Mauritius: the Data Protection Authority publishes its 2022 annual report
The Data Protection Office (DPO), Mauritius’ data protection authority, is one of the first on the African continent . Created in 2009 and strengthened by the Data Protection Act of 2017, it has several missions and is required to submit an annual report to parliament . Its latest 44-page report, the 14th since its creation in 2009, covers all its activities over the past year, from the basics of the authority’s budget and human resources to the investigation of complaints and international cooperation, not forgetting its prolific awareness-raising activities.
Highlights of the DPO’s activities in 2022
The introduction of a dematerialised platform for data controllers and the public: In 2022, the DPO will have finalised and made available to data controllers and the public a platform called e-DPO. This tool enables users to lodge complaints online, notify data breaches, access the register of data controllers or processors, obtain registration certificates, etc. It has been operational since 7 December 2022.
Investigation of complaints, advisory opinions and data breaches: The DPO received 71 new complaints in 2022. These complaints mainly concerned unauthorised uses of video surveillance (66 cases in total, i.e. 93% of complaints), obstacles to the right of access and unlawful data processing. It handled 36 of these cases, 5 of which were settled out of court. It also received 167 requests for interpretation of the Data Protection Act and 57 notifications of personal data breaches. It is interesting to note that most data breaches are the result of human error (sending data by email to the wrong recipient) and unlawful disclosure. Only 6% of breaches are actually the result of cyber-attacks (including ransomware and phishing).
Raising awareness: The DPO carried out a major awareness-raising campaign in 2022. This included press releases, video awareness campaigns aimed at young people, training for police officers, distribution of CDs (a total of 3,306 were given to data controllers to help them achieve compliance), participation in personal data-related activities in companies, and presentations at universities (The Centre for Human Rights, University of Pretoria).

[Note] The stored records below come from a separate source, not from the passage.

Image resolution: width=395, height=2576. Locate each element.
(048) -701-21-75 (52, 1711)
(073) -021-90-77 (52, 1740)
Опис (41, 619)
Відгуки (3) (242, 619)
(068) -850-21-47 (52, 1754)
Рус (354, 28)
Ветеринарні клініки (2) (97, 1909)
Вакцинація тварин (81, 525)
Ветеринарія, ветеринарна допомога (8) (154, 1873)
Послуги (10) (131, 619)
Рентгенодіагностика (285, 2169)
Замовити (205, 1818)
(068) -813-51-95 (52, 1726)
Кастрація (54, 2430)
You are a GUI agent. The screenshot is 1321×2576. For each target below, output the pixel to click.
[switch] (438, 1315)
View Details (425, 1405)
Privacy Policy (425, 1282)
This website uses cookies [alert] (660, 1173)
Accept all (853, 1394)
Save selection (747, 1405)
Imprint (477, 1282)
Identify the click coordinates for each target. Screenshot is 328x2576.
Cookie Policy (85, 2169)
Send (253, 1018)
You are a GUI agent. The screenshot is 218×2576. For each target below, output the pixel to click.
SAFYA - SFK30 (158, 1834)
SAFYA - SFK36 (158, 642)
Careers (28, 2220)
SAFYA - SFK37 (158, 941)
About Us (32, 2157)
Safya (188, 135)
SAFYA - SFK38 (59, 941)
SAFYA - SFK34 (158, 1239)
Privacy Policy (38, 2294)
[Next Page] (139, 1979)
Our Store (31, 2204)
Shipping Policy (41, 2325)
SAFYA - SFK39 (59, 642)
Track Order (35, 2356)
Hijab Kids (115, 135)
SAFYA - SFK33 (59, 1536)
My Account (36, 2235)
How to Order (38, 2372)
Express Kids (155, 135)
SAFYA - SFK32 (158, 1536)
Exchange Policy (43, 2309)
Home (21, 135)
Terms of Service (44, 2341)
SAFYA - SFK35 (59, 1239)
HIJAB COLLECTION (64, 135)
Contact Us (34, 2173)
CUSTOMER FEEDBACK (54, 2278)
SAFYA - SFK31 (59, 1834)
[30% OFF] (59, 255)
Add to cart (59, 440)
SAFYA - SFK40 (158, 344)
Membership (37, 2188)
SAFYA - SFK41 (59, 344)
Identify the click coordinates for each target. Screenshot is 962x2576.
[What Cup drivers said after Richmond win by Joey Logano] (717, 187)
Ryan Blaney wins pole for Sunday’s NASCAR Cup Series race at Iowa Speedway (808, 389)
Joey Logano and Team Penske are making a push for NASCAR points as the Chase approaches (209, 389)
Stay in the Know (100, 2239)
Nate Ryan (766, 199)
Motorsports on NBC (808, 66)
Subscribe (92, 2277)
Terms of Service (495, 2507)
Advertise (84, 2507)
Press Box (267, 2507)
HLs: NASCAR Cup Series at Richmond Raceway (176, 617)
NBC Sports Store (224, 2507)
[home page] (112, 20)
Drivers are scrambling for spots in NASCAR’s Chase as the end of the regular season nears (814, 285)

International cooperation: The DPO has been very active at international level. As a member of several personal data protection networks or privacy networks more generally, she has taken part in conferences and summits organised on topics of interest to her. Taking part in these international activities has been an opportunity for the DPO to exchange views with her peers, share best practice and contribute to the development of the law. At regional level, she worked on the revision of the Southern African Development Community (SADC) model law on data protection. At the international level, the DPO contributed to Mauritius’ responses to questions from the United Nations Special Rapporteur on the right to privacy. It is important to note that the role of the Special Rapporteur is to promote and protect privacy by examining, among other means, national policies and laws on the interception of digital communications and the collection of personal data. In the latest report by Special Rapporteur Ana Brian Nougrères, Mauritius is listed as one of the 18 contributing States . The work undertaken with the European Commission for a decision on Mauritius’s compliance with the GDPR remains, however, the most interesting activity in many respects.
The process of applying for compliance with the European Commission is under attack
The DPO has prepared a report to facilitate the European Commission’s assessment of Mauritius’ adequacy to the RGPD. The aim of the report is to provide an accurate overview of the Mauritian system so that the European Commission can make an objective assessment. Adequacy is one of the conditions for the transfer of personal data from the European Union to a third country. In accordance with the GDPR, data may only be transferred outside the EU under three non-cumulative conditions:
- either the transfer takes place on the basis of an adequacy decision granted by the EU (article 45 of the RGPD);
- the transfer takes place on the basis of appropriate safeguards such as contractual clauses (article 46 of the GDPR) or binding corporate rules (article 47 of the GDPR), etc.; or
- or the transfer takes place by way of derogation for specific situations (Article 49 of the RGPD).
The series of adequacy decisions on transfers to the United States highlights the complexity of this legal regime . At the time of writing, only 15 countries have been deemed adequate by the European Commission. If Mauritius is accepted as an adequate state, it would be the first African state to achieve this status, and it has the arguments to do so. This small southern African state is one of the few African states to have signed the Budapest Convention on Cybercrime, the current and only binding international instrument on cybercrime and data protection issues. For several years now, it has been ranked as the leading African country in terms of cybersecurity, and 17th in the world in the latest Global Cybersecurity Index report . It has a law on the protection of personal data, a proactive authority on the issue and effective legal remedies.
In Africa, Mauritius is a model when it comes to protecting personal data, and its admission as a suitable State would be a fine reward for the efforts it has made. It would only be fair!
By Justin Yao KOUMAKO, PhD Student/Data Protection Officer.